- [Document excerpt]:
··········

As some of you know, I’m at the annual gathering of the Online News Association from today until Sunday (thanks BJ and Maddy for taking care of my classes!) I’m going to try and blog as much as possible on what’s going on here…

I’m sitting in a session right now on gaming the news. Gail Robinson, the editor of Gotham Gazette is going through what her site is doing with games and you can find some of what they do here. One really interesting game is The Garbage Glut. The Gotham Gazette is a small operation — about six staffers — so the downside is the turnaround time on these games. Robinson says they take months at a time to produce and larger news operations for the most part are unable to do them any quicker.

This is going to be an exciting conference. I’m moderating two panels this week: One on how to teach blogging to students, as well as a panel on ethics in online journalism.

Last night, I hung out for a bit with an interesting group. Mark Briggs, an editor in the online realm who I’ve known for years and who wrote Journalism 2.0; Jena Janovy, one of the truly innovative editors at espn.com; Mark Grabowicz of UC-Berkeley ]; and Rich Gordon from Northwestern.

··········

- [Information shown]:
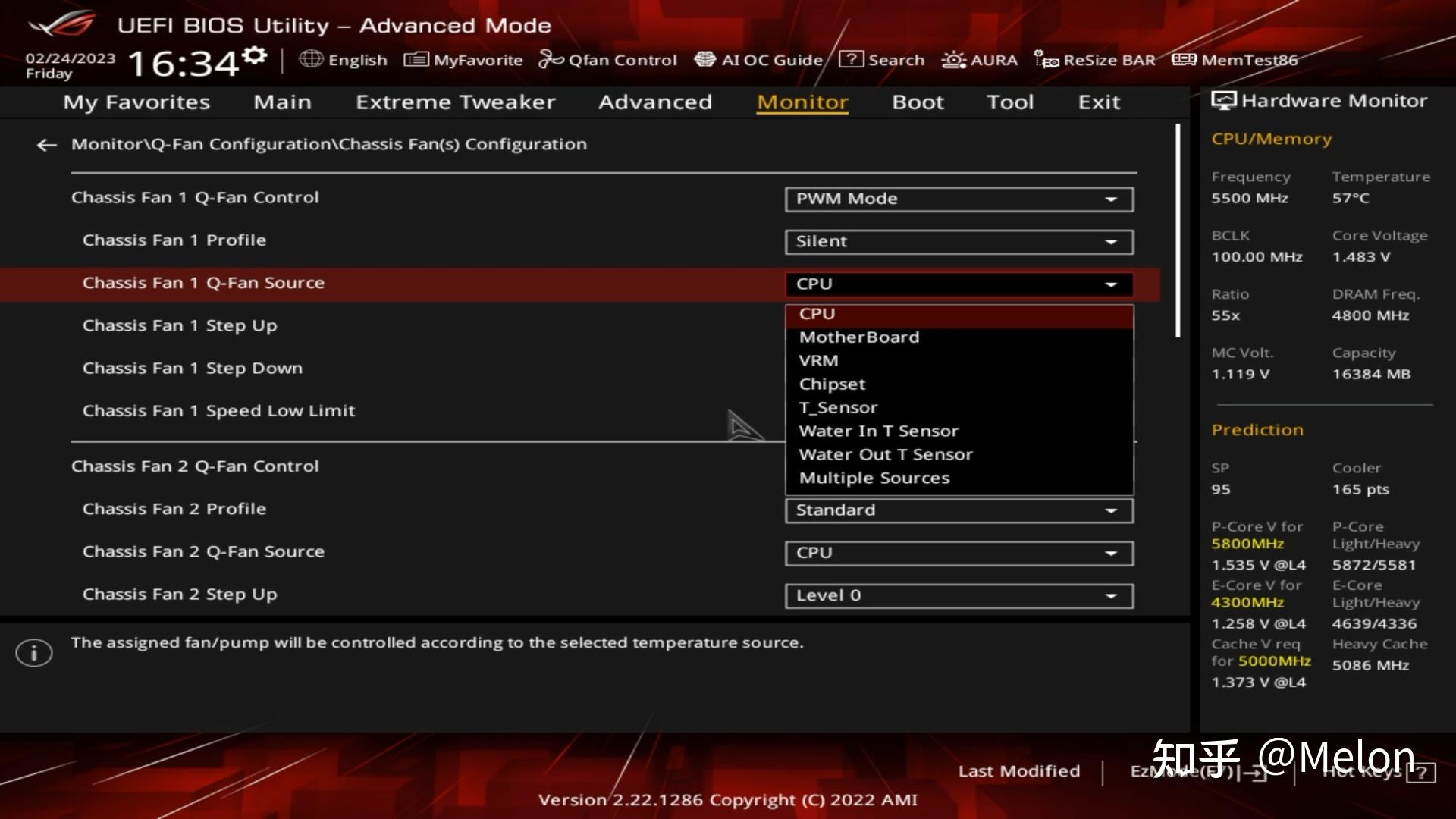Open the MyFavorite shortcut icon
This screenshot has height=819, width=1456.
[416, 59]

··········

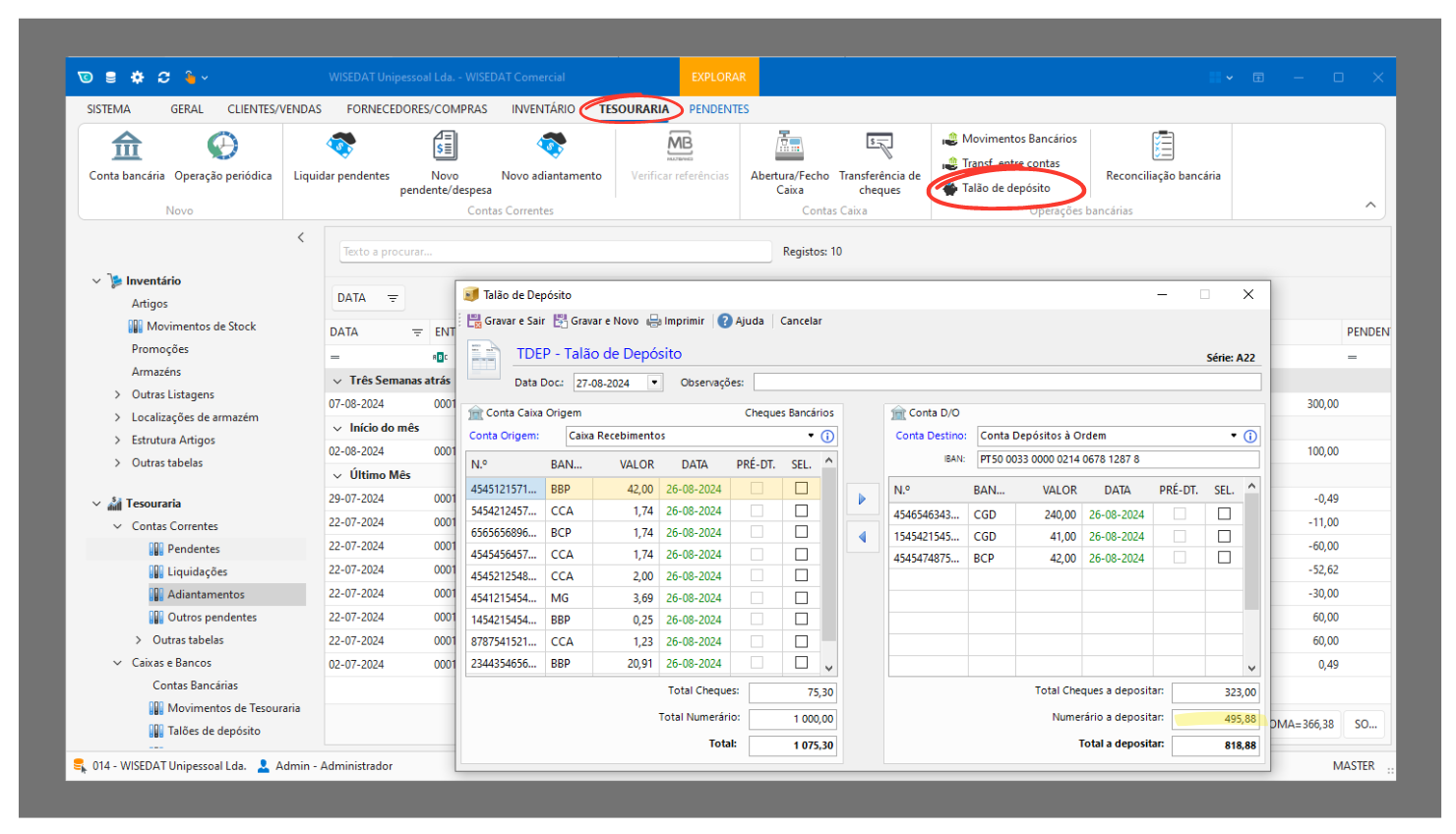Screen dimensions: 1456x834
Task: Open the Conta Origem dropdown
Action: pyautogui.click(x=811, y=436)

··········

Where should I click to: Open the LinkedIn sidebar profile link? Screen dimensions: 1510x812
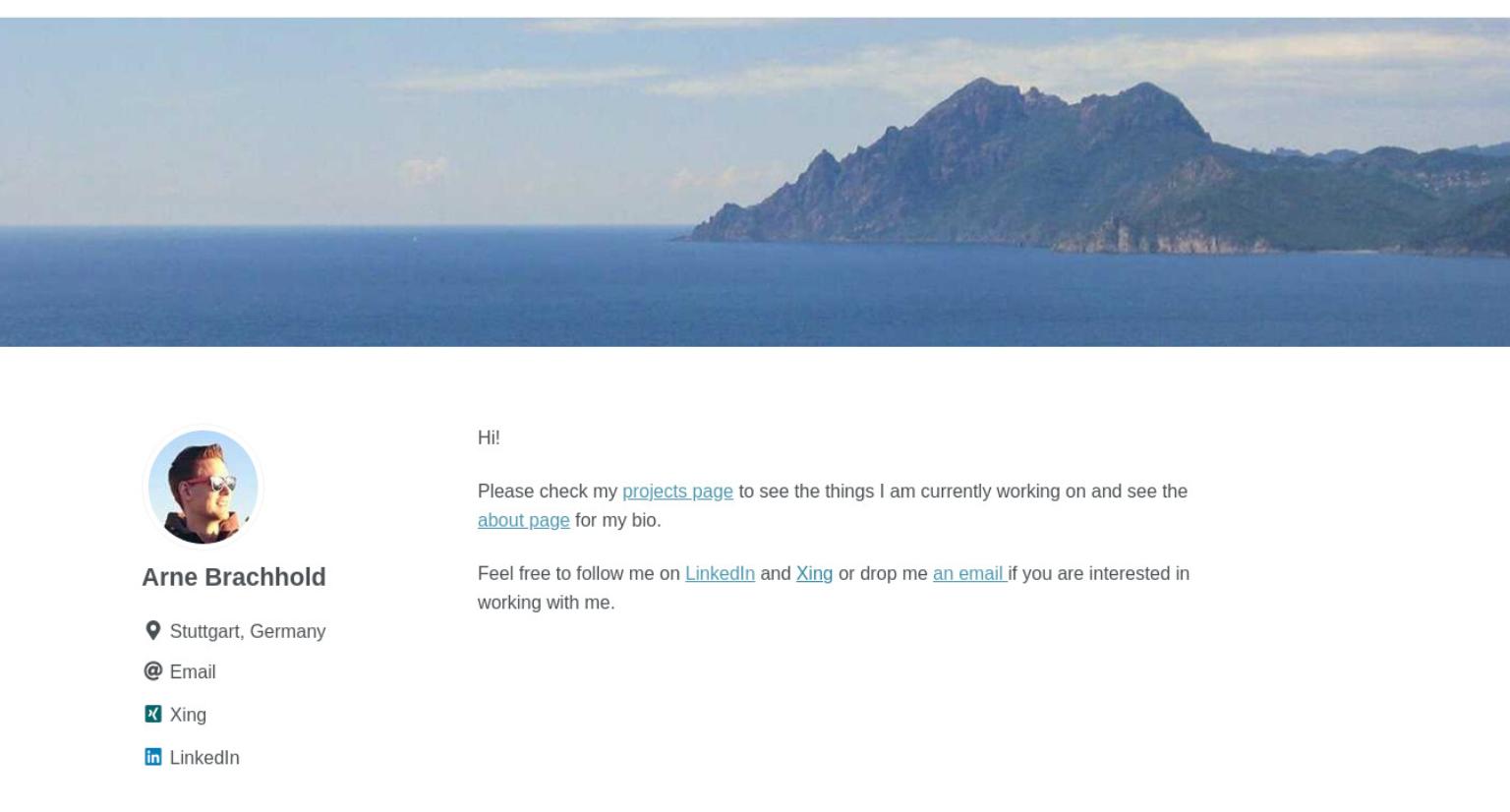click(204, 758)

··········

- [Instructions for the task]:
Reproduce verbatim the portion of the conference blog post between "As some of you" and "in online journalism.", inclusive.

- [Written answer]:
As some of you know, I’m at the annual gathering of the Online News Association from today until Sunday (thanks BJ and Maddy for taking care of my classes!) I’m going to try and blog as much as possible on what’s going on here…

I’m sitting in a session right now on gaming the news. Gail Robinson, the editor of Gotham Gazette is going through what her site is doing with games and you can find some of what they do here. One really interesting game is The Garbage Glut. The Gotham Gazette is a small operation — about six staffers — so the downside is the turnaround time on these games. Robinson says they take months at a time to produce and larger news operations for the most part are unable to do them any quicker.

This is going to be an exciting conference. I’m moderating two panels this week: One on how to teach blogging to students, as well as a panel on ethics in online journalism.